**EXERCISE GOAL**
The response must be a precise copy of the records that follow.
━━━━
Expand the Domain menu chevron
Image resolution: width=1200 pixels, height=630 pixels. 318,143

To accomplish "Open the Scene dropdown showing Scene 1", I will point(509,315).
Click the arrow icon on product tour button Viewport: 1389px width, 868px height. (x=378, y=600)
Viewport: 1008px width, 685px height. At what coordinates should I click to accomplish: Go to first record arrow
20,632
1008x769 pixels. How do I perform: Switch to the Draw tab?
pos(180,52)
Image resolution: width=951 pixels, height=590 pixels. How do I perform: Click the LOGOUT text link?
━━━━
**ANSWER BELOW**
Expand the Domain menu chevron
Image resolution: width=1200 pixels, height=630 pixels. 318,143

To accomplish "Open the Scene dropdown showing Scene 1", I will point(509,315).
Click the arrow icon on product tour button Viewport: 1389px width, 868px height. (x=378, y=600)
Viewport: 1008px width, 685px height. At what coordinates should I click to accomplish: Go to first record arrow
20,632
1008x769 pixels. How do I perform: Switch to the Draw tab?
pos(180,52)
Image resolution: width=951 pixels, height=590 pixels. How do I perform: Click the LOGOUT text link?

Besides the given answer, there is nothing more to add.